* **SUPPLIED DATA**
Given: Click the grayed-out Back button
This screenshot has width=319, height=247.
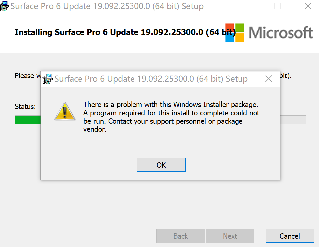Looking at the screenshot, I should (x=181, y=236).
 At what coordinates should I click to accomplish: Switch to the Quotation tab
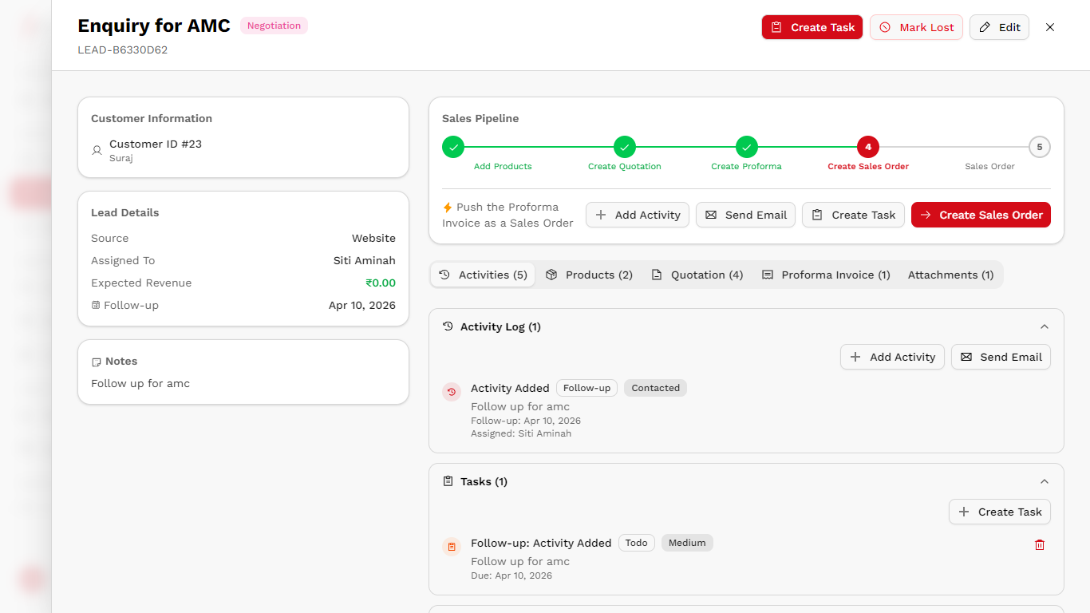[697, 274]
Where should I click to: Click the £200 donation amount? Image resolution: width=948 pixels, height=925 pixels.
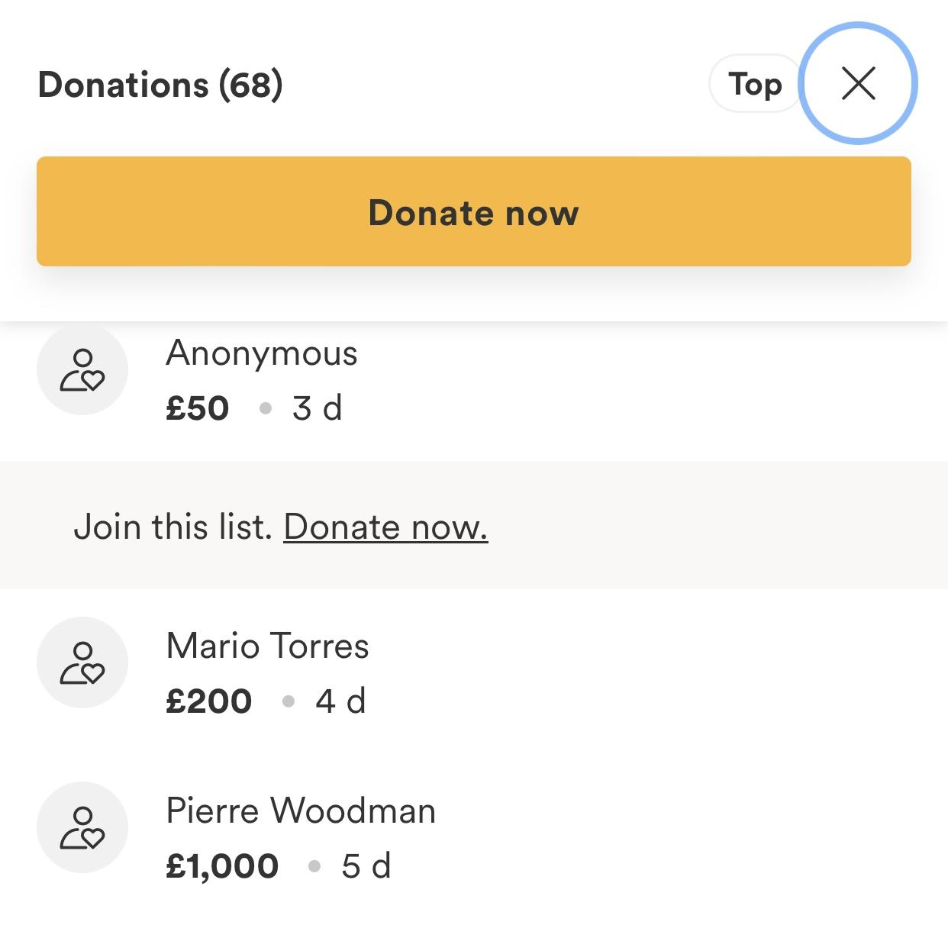(x=209, y=701)

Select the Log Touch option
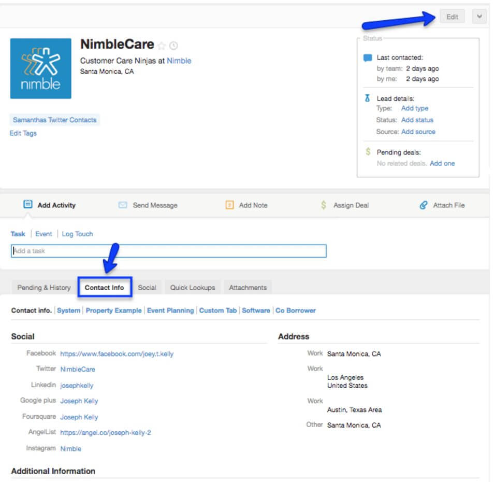(x=77, y=234)
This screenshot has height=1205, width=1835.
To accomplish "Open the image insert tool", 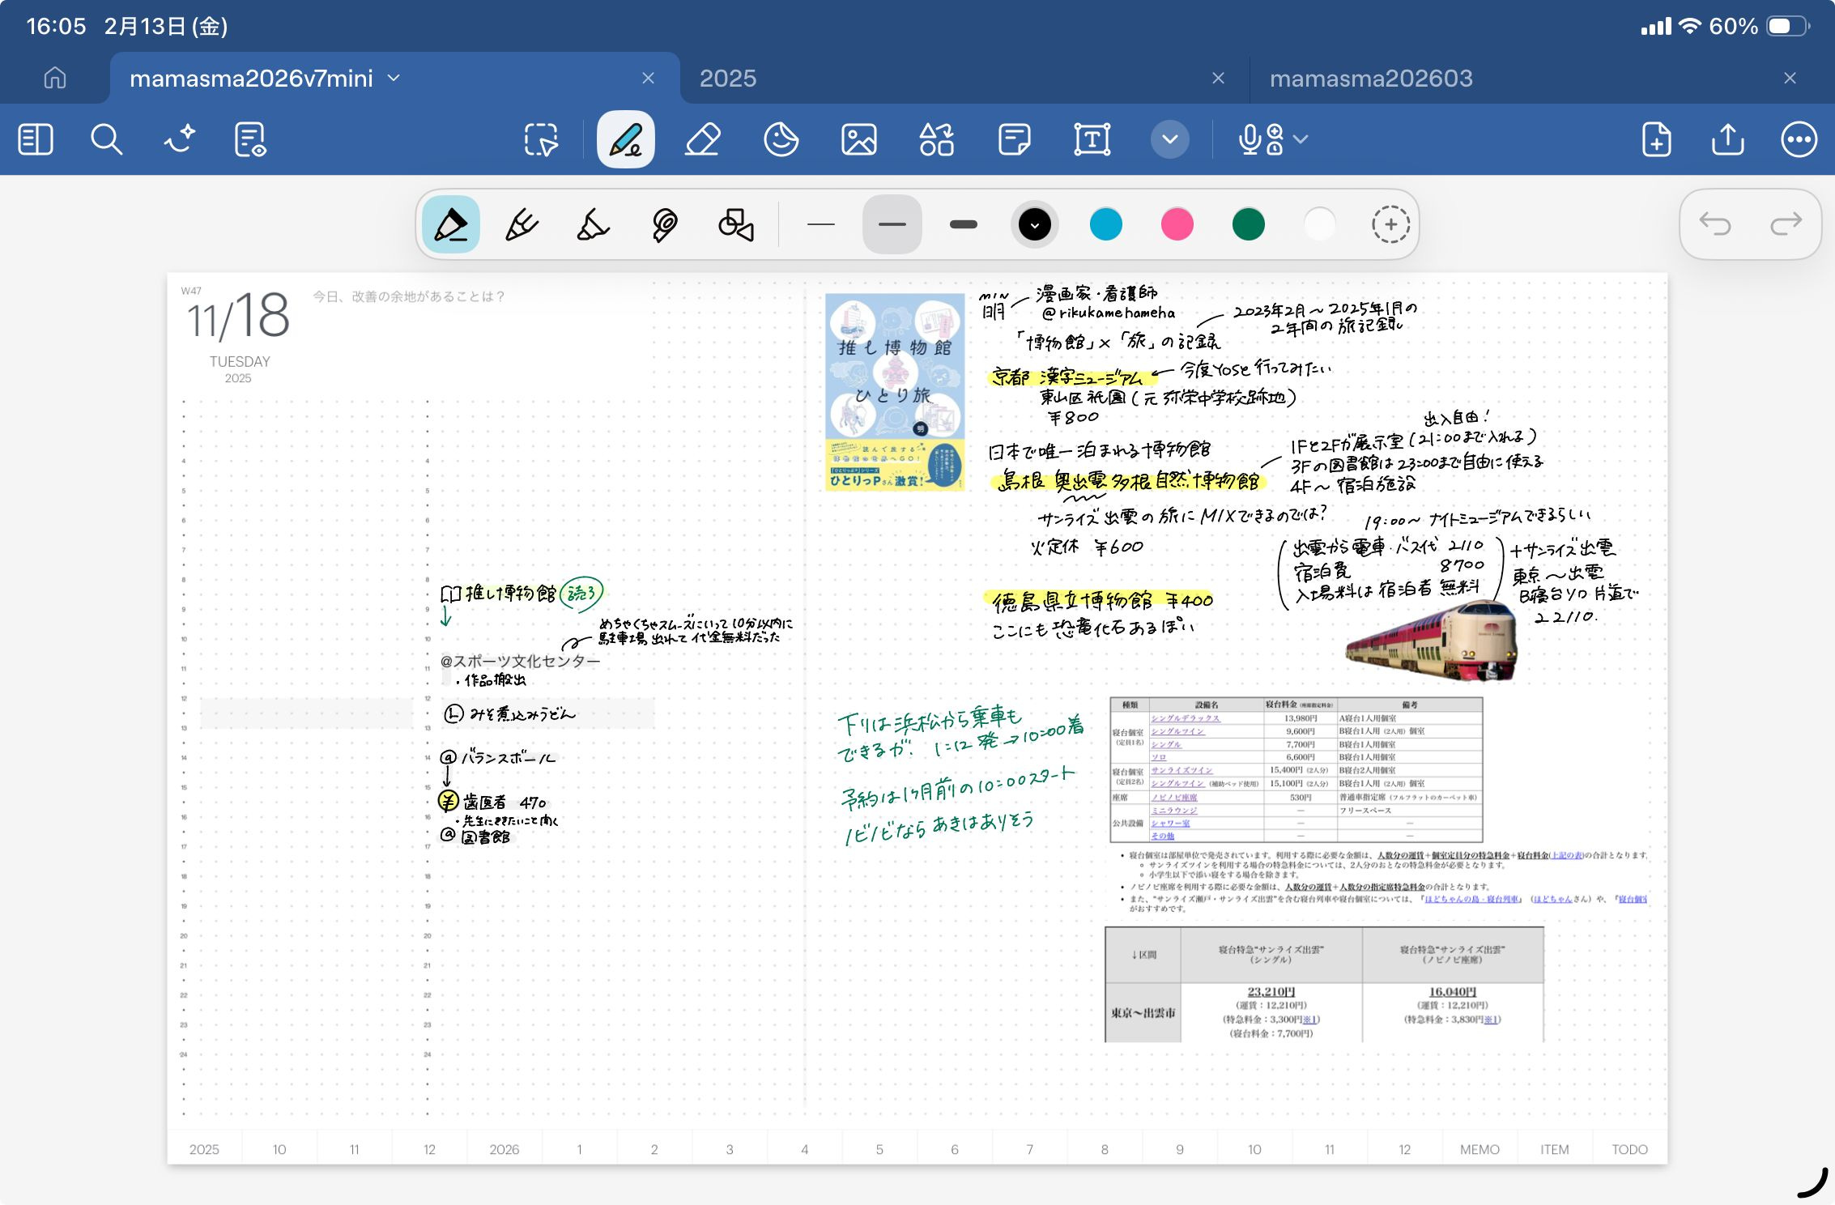I will pyautogui.click(x=858, y=139).
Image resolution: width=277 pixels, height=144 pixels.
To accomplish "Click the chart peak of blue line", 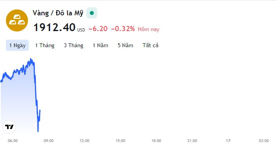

* **WHAT YOU NEED TO DO**
Please return the stretch of the material above from the line containing "Image resolution: width=277" through its end, copied exactly, with the pictures left out.

* **RESULT**
Image resolution: width=277 pixels, height=144 pixels.
To accomplish "Click the chart peak of blue line", 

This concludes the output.